EXERCISE BRIEF:
The records that follow need to be printed exactly. Leave out each image.

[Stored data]
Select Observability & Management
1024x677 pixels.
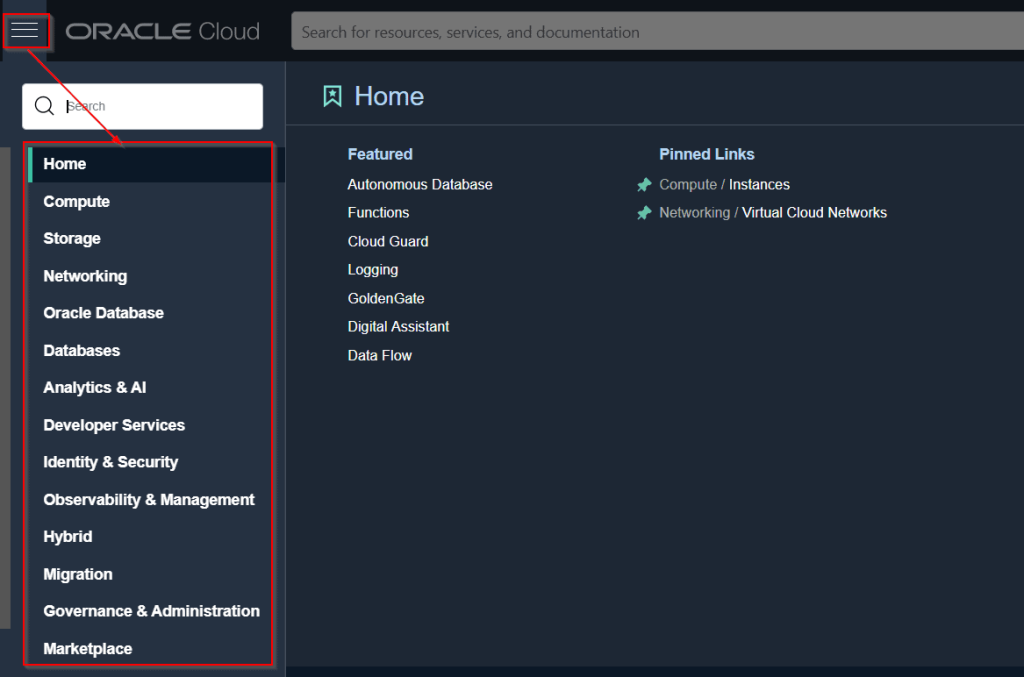[x=148, y=499]
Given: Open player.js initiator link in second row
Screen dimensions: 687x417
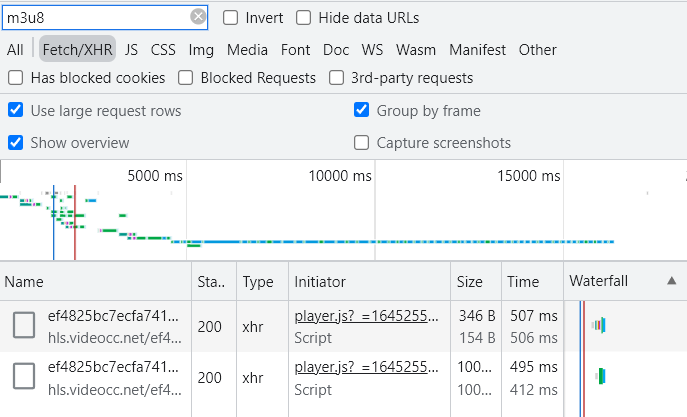Looking at the screenshot, I should [x=364, y=369].
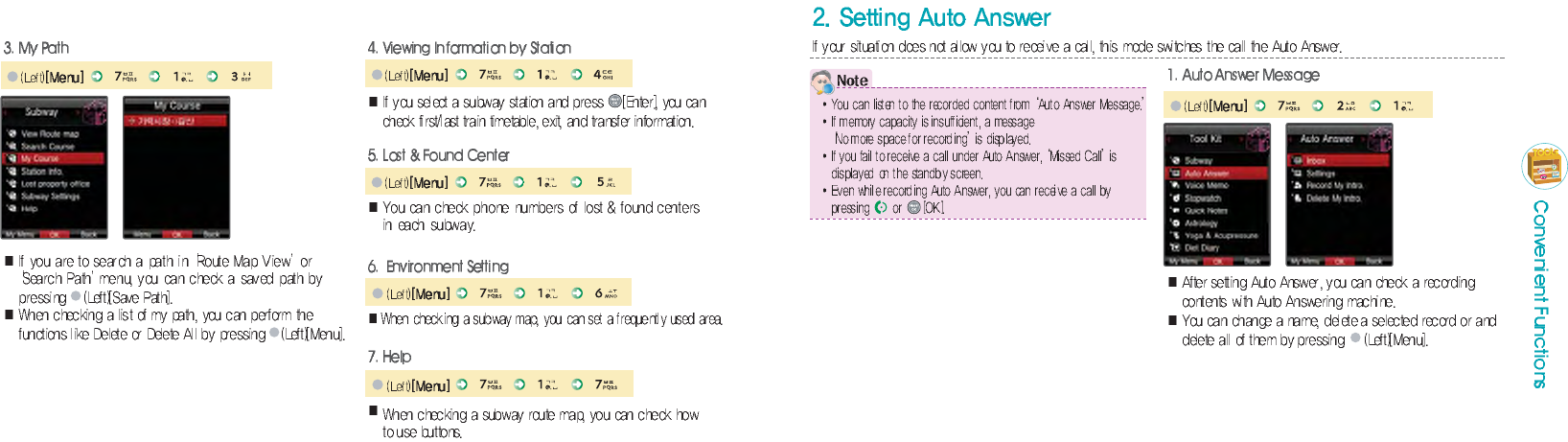
Task: Open Settings in the Auto Answer menu
Action: click(x=1321, y=174)
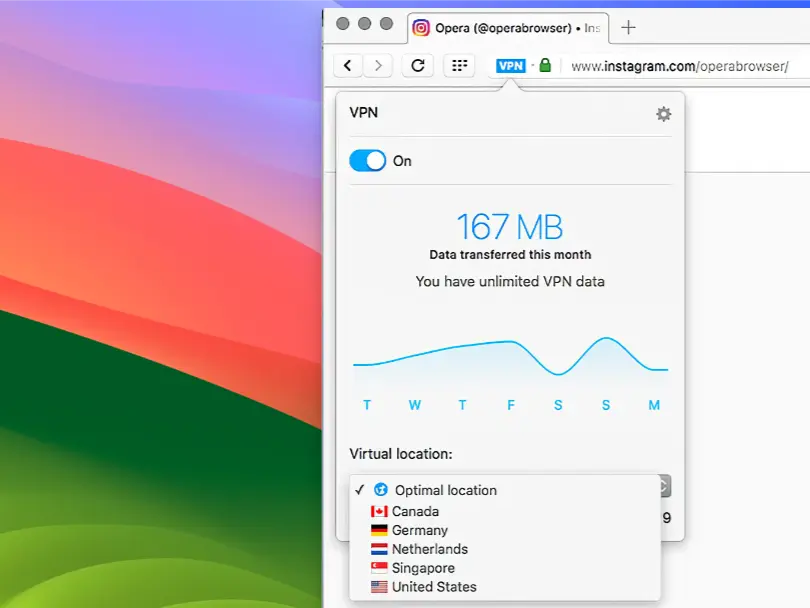The height and width of the screenshot is (608, 810).
Task: Turn off the VPN
Action: tap(367, 160)
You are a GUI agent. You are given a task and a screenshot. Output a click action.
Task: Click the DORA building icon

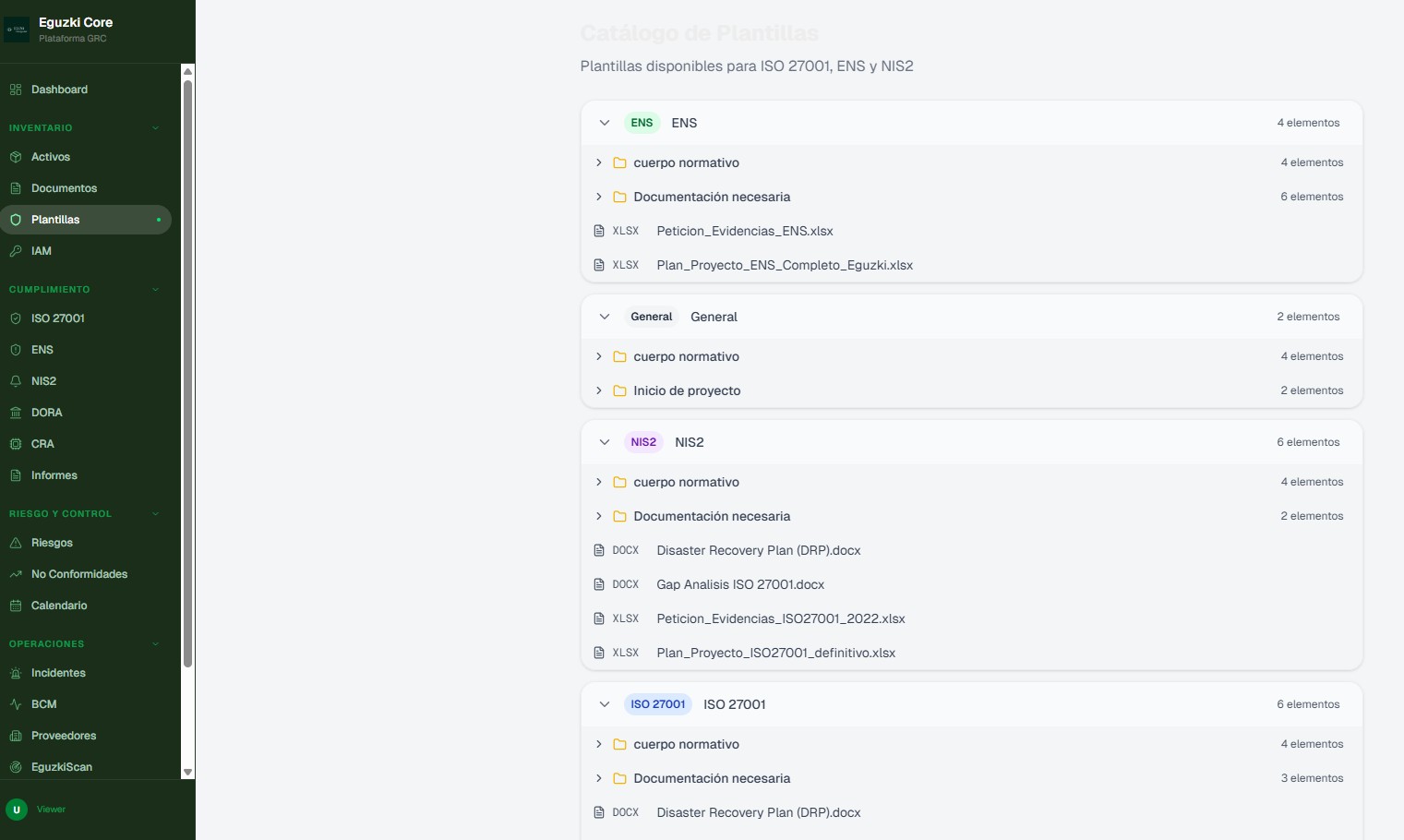click(16, 413)
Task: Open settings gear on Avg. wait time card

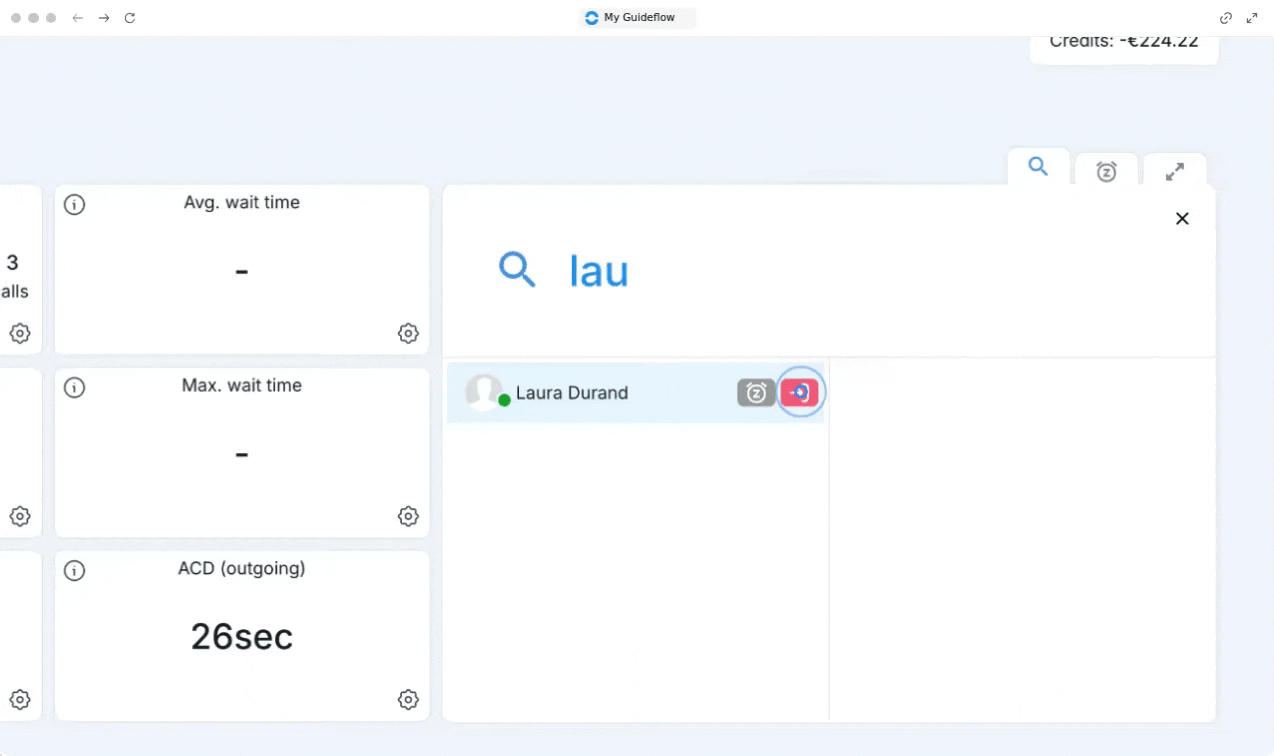Action: tap(408, 333)
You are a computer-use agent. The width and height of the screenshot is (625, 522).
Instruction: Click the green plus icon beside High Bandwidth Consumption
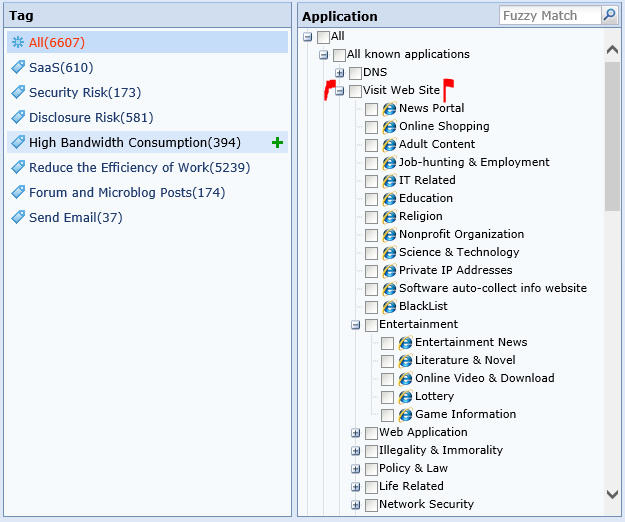[277, 142]
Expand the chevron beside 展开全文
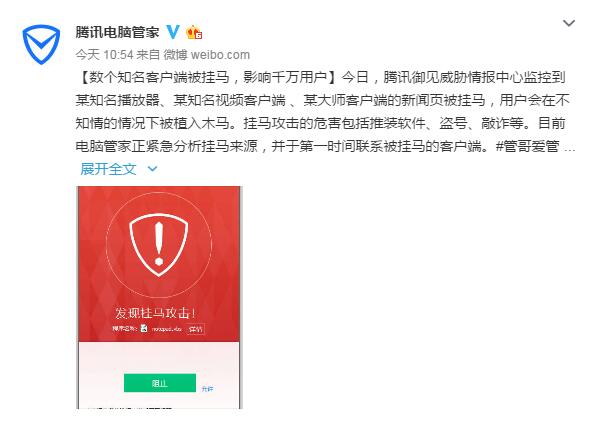Image resolution: width=594 pixels, height=429 pixels. [x=152, y=169]
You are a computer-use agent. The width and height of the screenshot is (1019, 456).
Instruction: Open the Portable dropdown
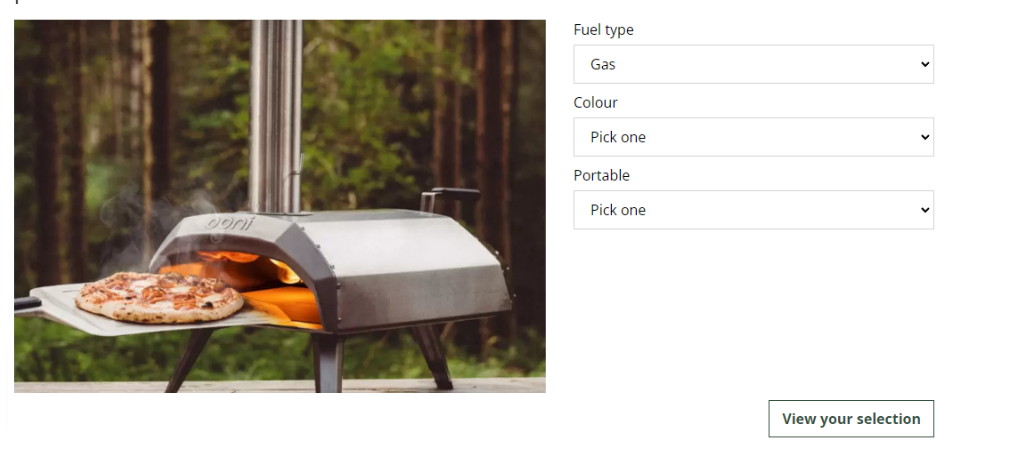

EXERCISE SOLUTION:
Select Observability & Management
1024x677 pixels.
[x=148, y=499]
Given: Open player.js initiator link in second row
Screen dimensions: 687x417
Looking at the screenshot, I should [x=364, y=369].
Task: Open Settings in the Auto Answer menu
Action: click(x=1321, y=174)
The height and width of the screenshot is (608, 810).
Task: Turn off the VPN
Action: tap(367, 160)
You are a GUI agent. You are given a task and a screenshot. Output a click action.
Task: Click the DORA building icon

click(16, 413)
Task: Open settings gear on Avg. wait time card

Action: tap(408, 333)
You are a computer-use agent. The width and height of the screenshot is (625, 522).
Instruction: Click the green plus icon beside High Bandwidth Consumption
[277, 142]
Expand the chevron beside 展开全文
Image resolution: width=594 pixels, height=429 pixels. [x=152, y=169]
You are a computer-use agent. The width and height of the screenshot is (1019, 456).
Instruction: Open the Portable dropdown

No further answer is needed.